Oh, it has been a long time of silence, when I just was not able to write a thing. I wanted....  I wanted to scream out loud everything I feel and share all the inner storms, but I couldn`t. 
Another peace of time in another part of world, but I am not home yet... I am still searching. But where is the key? Should I first find HOME inside of me, before I mess trough all the world? Or there is a place, which I will be able to call MINE one day?
Time will show the answer, I guess.
But yes, here I am again.... Far away from what I was expecting. 
It`s been a while in Spain... not that long, but still long enough for many changes. I`ve been trough so many  things -  lost close people, fallen in love, learned, cried, seen dolphins and visited Rome...
First I have been stupid enough to spend 5 months in a place, where I wasn`t happy and then I was brave enough to leave that place without knowing anything about "tomorrow". 
I`ve worked in an Irish pub and been fired, because of rebelling against their system...
Not that easy times, I`d like to say... But I managed to be strong most of the times. I have someone, who helps me to be really strong. Someone, I`m gonna lose in few days (hopefully just for a while).

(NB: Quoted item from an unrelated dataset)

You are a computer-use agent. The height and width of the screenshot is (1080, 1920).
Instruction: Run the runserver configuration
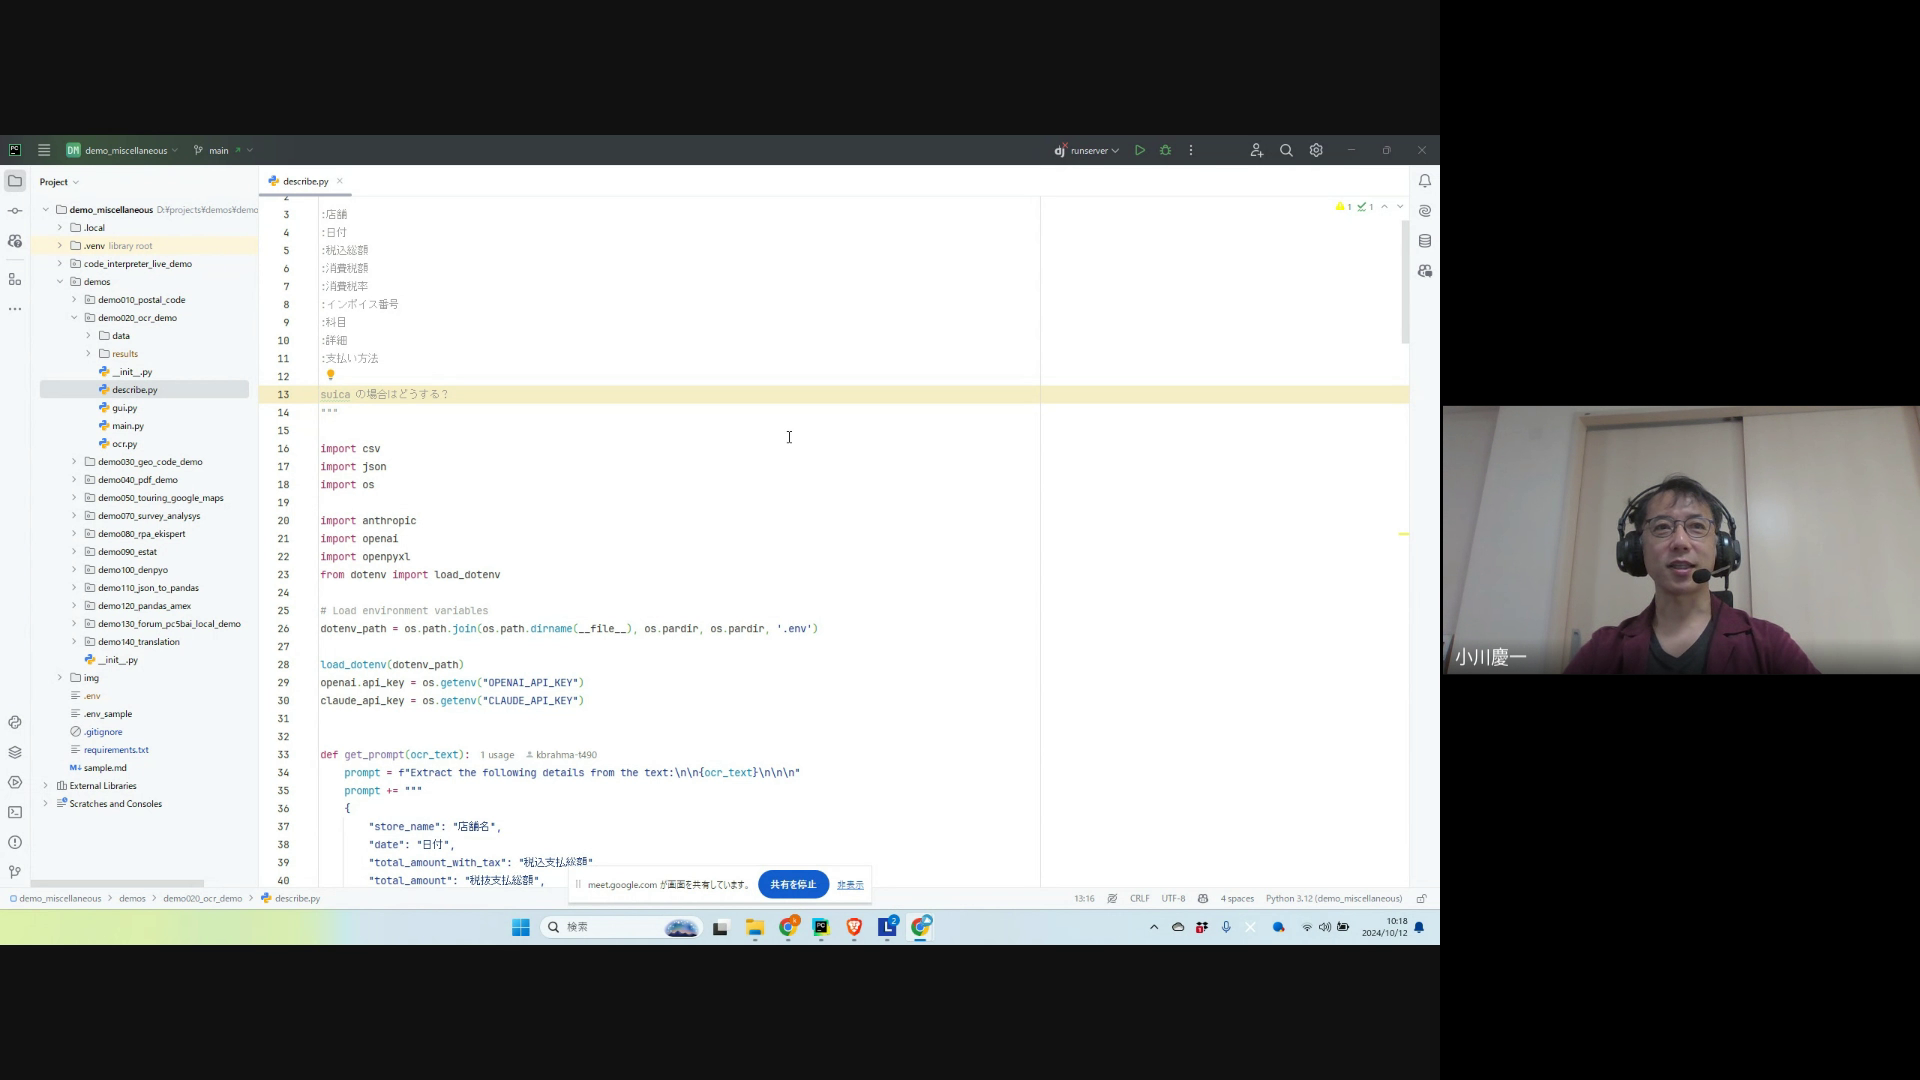(1139, 150)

Life is such a weird.....occasion. You live, love, try with your best intentions, really the best. Things seems to run well and then BOHOOOOOOOHHAHHHAA shit happens.. and then another one. And you don`t understand, why the hell? Why the hell me? And now? 
You look around and see people, which are having superb luck in everything, you know that you could also have the same, but there are so many obstacles, which just does not depend on you.... 


Sometimes it is really hard, I feel so alone, while facing the world. It is easy to say - be strong, carry on, it will pass... of course I know - it will, but when you try so much and the only thing, which happens is - you lose yourself more and more.. it`s such a desire to give up.
So much of delusion... so much. 

At the moment I am settling off again. Last few days and I am leaving Barcelona. I am not sure, where the road will take me further, but I hope that I will finally feel like I am at home.